Return from UUID to integer

2. 5. 2021

5 min čtení

In software development, a programmer will quite often come to a dead end when faced with an architectural decision that will have a huge impact on the future of his or her work for decades to come. At the same time, it is a decision that cannot be reversed, and there is a dear price to pay for every mistake. Databases are a typical example of an architectural decision where heads roll with every small mistake.

One of the big decisions of recent times has been how to store primary keys in database tables. While this seems like a trivial problem, there is a lot more behind it than you might think.

Primary key options

There are basically four basic options:

integer
integer unsigned
big int
UUID

Integer is simply an integer (in case of unsigned then unsigned, so always positive, and in case of big int then it can reach extremely large values). A very simple concept. A UUID is then a text string (for example, of the form c4a760a8-dbcf-5254-a0d9-6a4474bd1b62) that consists of several parts, each of which can have certain properties and are useful for building huge multiserver or decentralized applications. there is a large ecosystem of useful technologies around UUIDs that solve problems you may not even know you have, or will have in the future.

Use the right hammer

Not long ago (winter 2020) my friend Paul was explaining the concept of applying the appropriate solution to a problem of a given size. This is a great and important idea that many developers like to forget - it creates hugely complex solutions when they don't need to. In English, we have a nice phrase for this over-engineering.

UUID size and uniqueness

The fundamental advantage of the UUID is that if the application gets too big and we split the database across many web servers, where one database table is so huge that it won't fit on the disk of one machine, we can split it across many physical machines, each of which will know its own piece of the table and query its colleagues for the rest. UUID also solves the fundamental problem of inserting new rows, when in the case of extremely large applications we need to write rows in parallel in many places and we don't want to wait for the main server's write capacity to free up.

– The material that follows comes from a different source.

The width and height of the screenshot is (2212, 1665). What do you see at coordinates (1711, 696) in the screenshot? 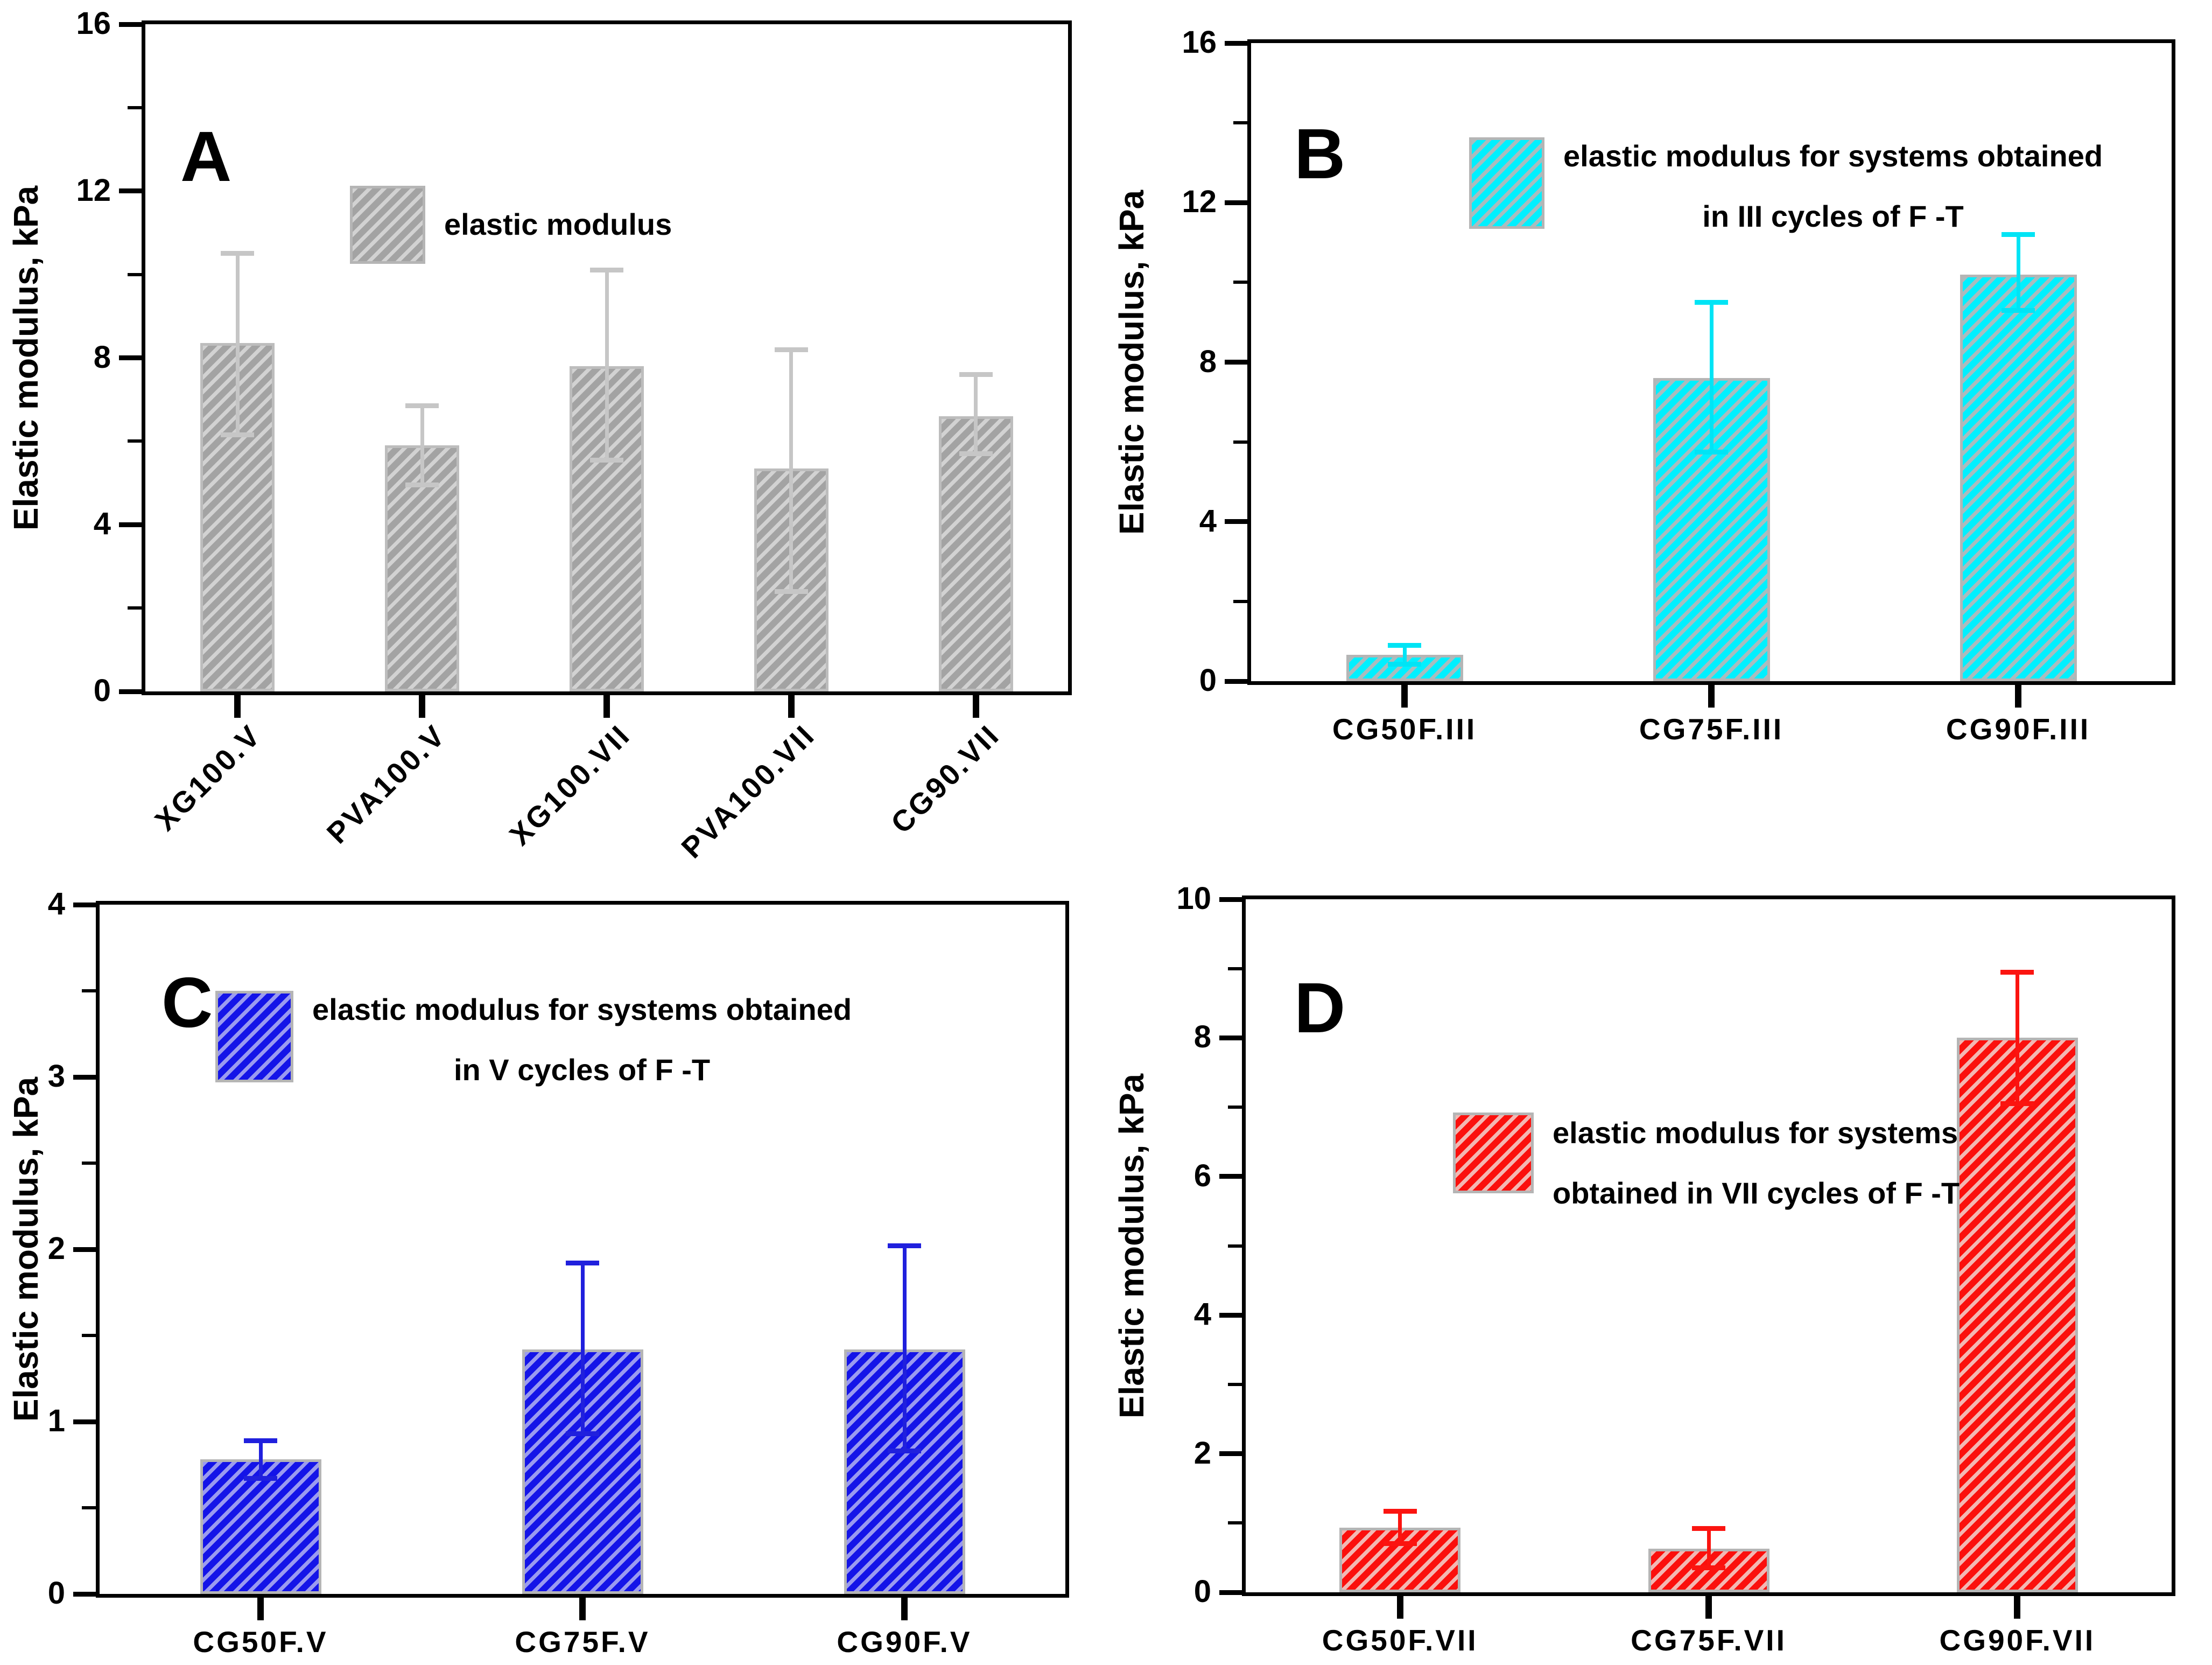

The concept of writing in many places at the same time is used, for example, by chat applications. When you send a message via Messenger, it goes to the nearest Facebook database server, which assigns a UUID and timestamp to the message and writes it to its local database. Your friend on the other side of the world, in turn, writes the messages to his local data center, and in the meantime, the entire cloud infrastructure ensures synchronization across the globe. Sounds cool, right? :)

For such parallel writing to work, the problem of record collision needs to be solved. If the individual local databases use a simple integer, very soon two independent servers will write two different records under the same identifier. When these records are synchronized, a collision will then occur. There is usually no solution - you can't renumber the IDs, because other sessions may lead to that.

UUID solves this by, for example, giving each server an agreed prefix that it inserts at the beginning of each UUID, then inserts a timestamp, then the identifier itself.

Interesting fact: When writing such a huge amount of data, we are not so much interested in when what record was written, but in what order it was written (so that we don't switch the order of messages for the user, for example).

You might ask how to handle a situation where the servers can't agree with each other on which prefix to use. This problem arises, for example, in decentralized or offline applications. In this case, the UUID can even be generated randomly.

The question then is what are the chances that a conflict will occur when randomly generating a UUID. Well, it probably won't happen to you. There are approximately 2^122 unique UUIDs (because it's a 128-bit number). In practice, the chance of a conflict is approximately 0.00000000006 (6 × 10-11). In practice, what this means is that if we generate 1 billion UUIDs every second for the next 100 years, the chance of conflict will be 50%. So conflict is more likely not to occur, and UUID is the definitive solution to your database problems.

Is there a need for such a robust solution?

If you don't know, the answer is no.

With the primary key set to int with the unsigned flag, there are 4,294,967,295 possible values (4 billion). For a comparison of integer sizes, see the MySql documentation.

By the time you store 4 billion records in one table, you will probably run out of disk space sooner.

Integer and join performance

Integers are really very fast. There are native optimizations for them in MySql. Indexes work properly (plus they are much smaller), they only take 4 bytes, they are very fast to join, and they will be fine for most cases.

If you're dealing with a database replication problem, the best solution might be to put the entire database in the cloud like MS Azure and query it externally. Even when storing tens of millions of records, the speed of access via integer to a specific row is in the order of milliseconds (under 3 ms on a well-configured server), and with a clustered index, the time can be well sustainable even with a large number of requests.

If you really need to use UUIDs, you'd better leave the MySql world and go the Postgres database route, which unlike MySql has its own data type for UUUIDs. Working with joins is a huge problem with UUIDs and MySql, and when joining just 3 tables (with each having only sub tens of thousands of records), the entire query can take several hundred milliseconds to low seconds to process. And this is unfortunately a MySql problem that you probably can't solve.